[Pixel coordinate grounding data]
/---
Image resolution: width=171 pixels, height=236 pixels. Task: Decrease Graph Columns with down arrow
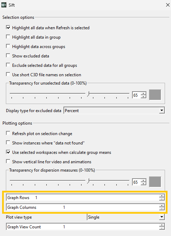coord(162,209)
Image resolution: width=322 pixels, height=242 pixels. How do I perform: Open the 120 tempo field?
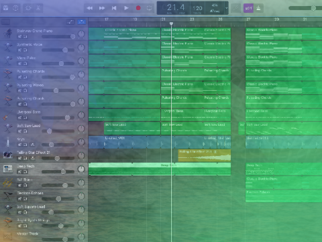[x=197, y=8]
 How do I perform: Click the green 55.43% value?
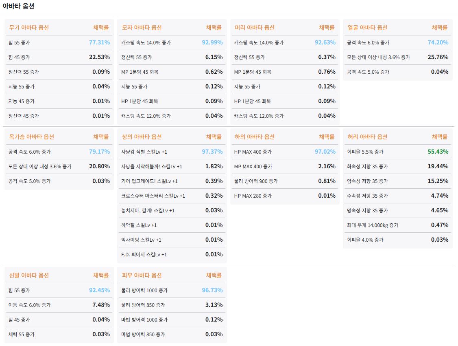click(438, 152)
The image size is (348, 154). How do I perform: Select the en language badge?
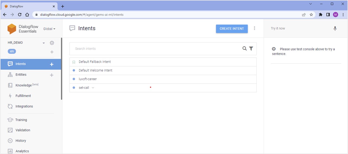coord(12,51)
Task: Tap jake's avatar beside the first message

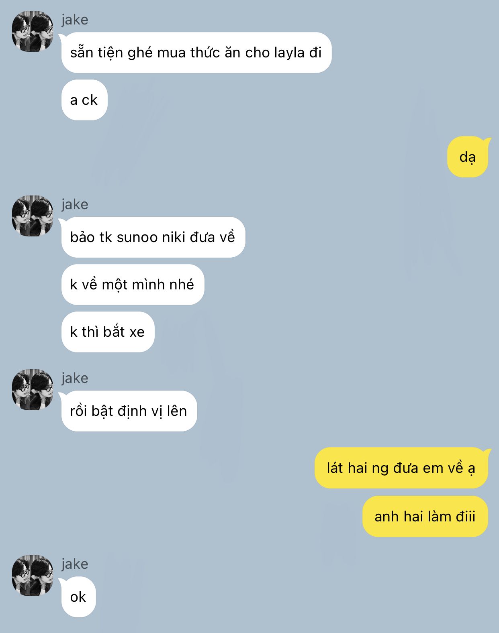Action: tap(33, 31)
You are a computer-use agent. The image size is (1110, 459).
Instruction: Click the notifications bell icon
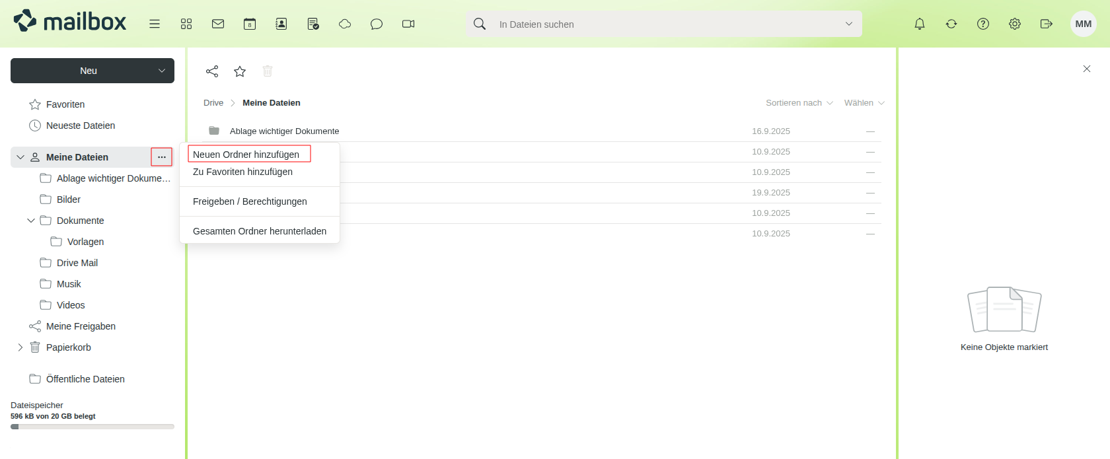(x=920, y=24)
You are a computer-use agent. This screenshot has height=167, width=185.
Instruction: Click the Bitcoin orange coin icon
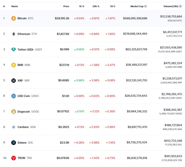[14, 18]
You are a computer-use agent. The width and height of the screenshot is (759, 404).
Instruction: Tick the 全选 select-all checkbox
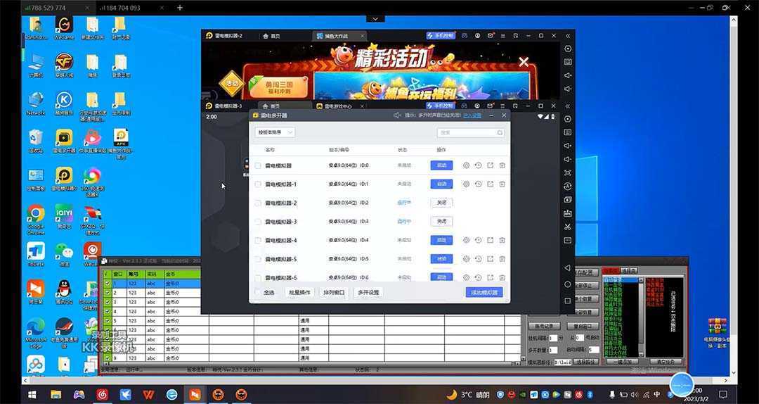(x=258, y=292)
\---
▶ [Required work]
For each entry, repeat its text exactly and leave out any picture it holds.

▶ [Output]
Image resolution: width=171 pixels, height=236 pixels. Task: Decrease Graph Columns with down arrow
coord(162,209)
Image resolution: width=322 pixels, height=242 pixels. How do I perform: Open the 120 tempo field?
[x=197, y=8]
 How do I perform: Click the green 55.43% value?
click(438, 152)
The image size is (348, 154). How do I perform: Select the en language badge?
coord(12,51)
Task: Tap jake's avatar beside the first message

Action: tap(33, 31)
You are a computer-use agent. The image size is (1110, 459).
Instruction: Click the notifications bell icon
(x=920, y=24)
You are a computer-use agent. This screenshot has height=167, width=185.
Instruction: Click the Bitcoin orange coin icon
[14, 18]
You are a computer-use agent. The width and height of the screenshot is (759, 404).
Instruction: Tick the 全选 select-all checkbox
(x=258, y=292)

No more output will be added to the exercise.